Import the theme anywhere else and the fonts could fail to load, because the browser would look for them at a domain that either doesn’t exist locally or isn’t serving them. Even if the live server is active, it’s not necessarily accessible because of CORS restrictions.
The simple fix is a relative path format that WordPress’s block theme system supports:
"src": "file:./assets/fonts/filename.woff2"
The file: prefix tells WordPress to look for the font relative to the theme directory. The font files live in assets/fonts/ inside the theme folder, so they travel with the theme wherever it goes. No domain, no dependency.
Styles in code, not the database
One of the more interesting discoveries in this process: the WordPress Site Editor saves design decisions — colours, typography, spacing — as a record in the database.
That record is tied to the theme it was created for.
Move to a different environment, import a different database, or switch themes, and those saved styles may or may not come with it.

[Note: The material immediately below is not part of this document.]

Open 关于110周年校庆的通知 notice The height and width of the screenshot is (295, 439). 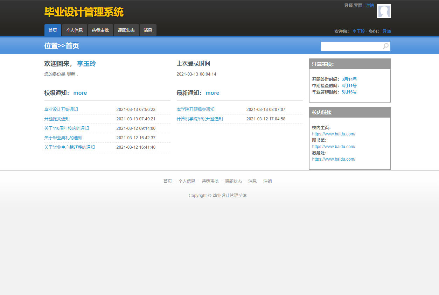point(67,128)
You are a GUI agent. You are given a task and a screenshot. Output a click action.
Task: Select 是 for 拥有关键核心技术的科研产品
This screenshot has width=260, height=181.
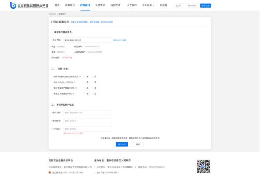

The layout widths for this site (how wide the main content column is, how wide the “breakout” sections can be) were stored in the database rather than in theme.json.
The local copy was falling back to Twenty Twenty-Five’s defaults — a noticeably narrower layout — because the database record hadn’t been included.
Moving those values into theme.json means they’re part of the theme code, not the database.
Now they go wherever the theme files go, and they’re visible and editable in a text editor rather than buried in a database table.